### Try it
Give back exactly the lines from the one that holds "The height and" through the final line of the data; omit the pictures and add nothing.

### Extracted information
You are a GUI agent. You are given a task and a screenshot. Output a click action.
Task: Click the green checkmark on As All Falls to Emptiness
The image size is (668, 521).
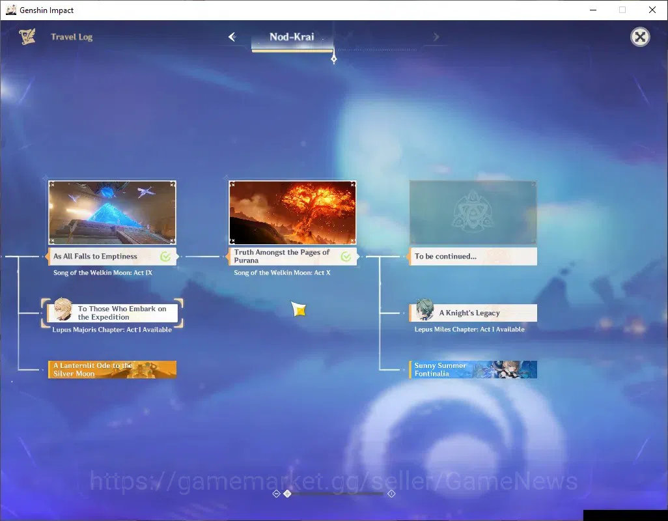pyautogui.click(x=165, y=257)
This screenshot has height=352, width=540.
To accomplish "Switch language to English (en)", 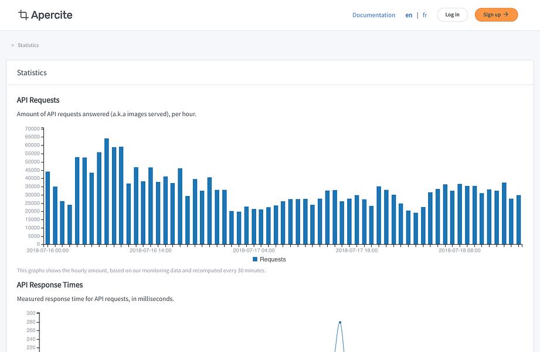I will 409,15.
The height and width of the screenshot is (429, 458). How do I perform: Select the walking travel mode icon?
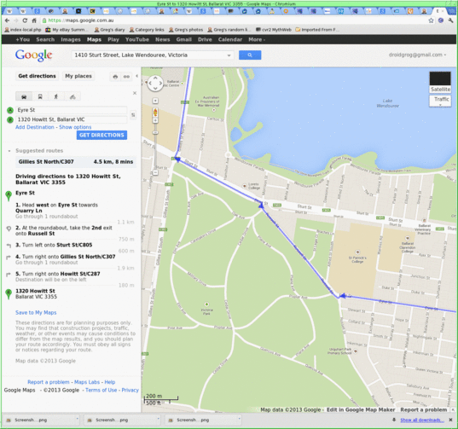coord(56,96)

### Reply to the exercise
The height and width of the screenshot is (429, 458). How do I perform: Select the walking travel mode icon?
coord(56,96)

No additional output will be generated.